[Start of section]
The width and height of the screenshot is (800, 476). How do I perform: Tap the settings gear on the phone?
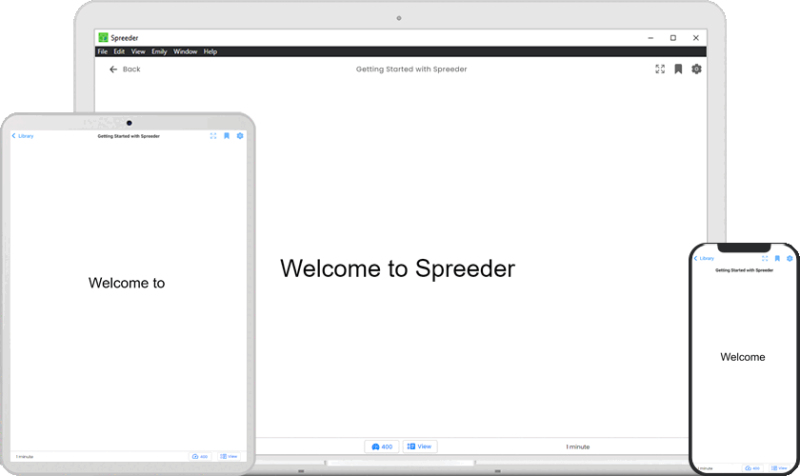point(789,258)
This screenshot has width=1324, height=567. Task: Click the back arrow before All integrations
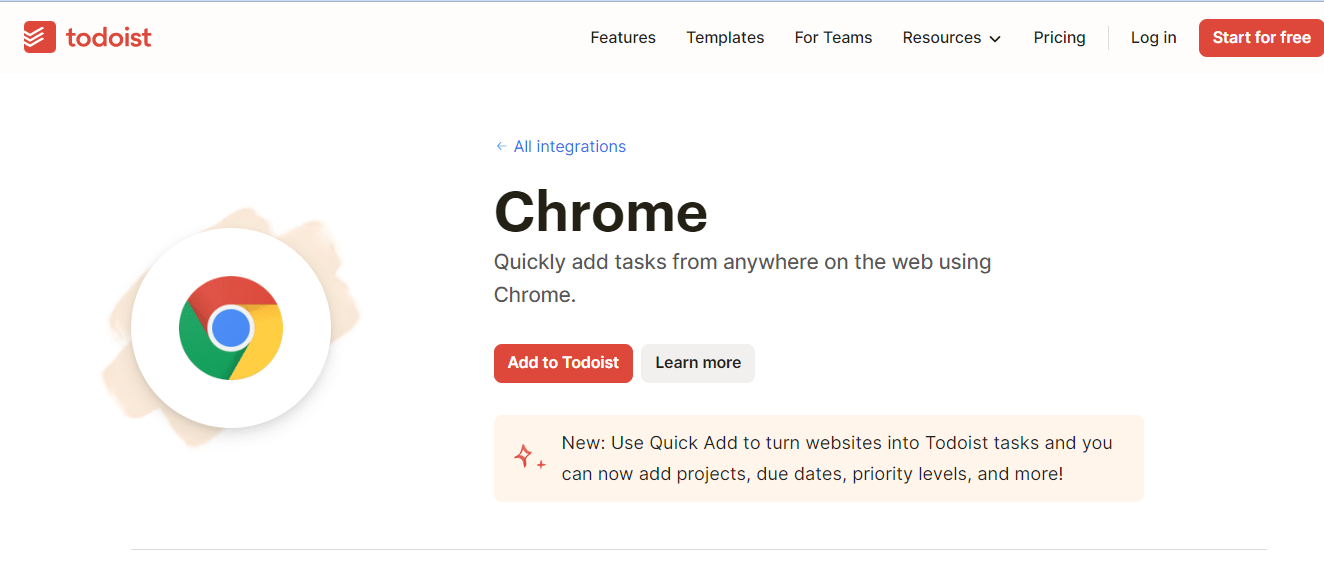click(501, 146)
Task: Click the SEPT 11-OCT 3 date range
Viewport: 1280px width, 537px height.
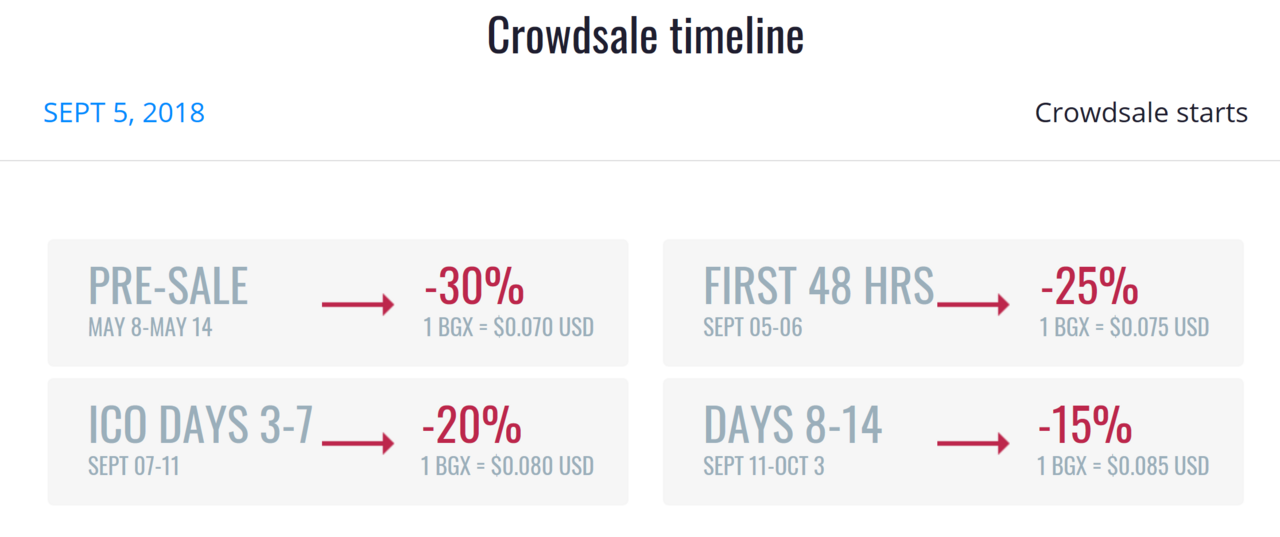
[End of section]
[WORK REQUEST] Leave every image out when you return the material above word for word.

[RESPONSE AREA]
The width and height of the screenshot is (800, 476). How do I perform: Tap the settings gear on the phone?
point(789,258)
This screenshot has width=1324, height=567. Task: Click the back arrow before All integrations
click(501, 146)
Task: Click the SEPT 11-OCT 3 date range
Viewport: 1280px width, 537px height.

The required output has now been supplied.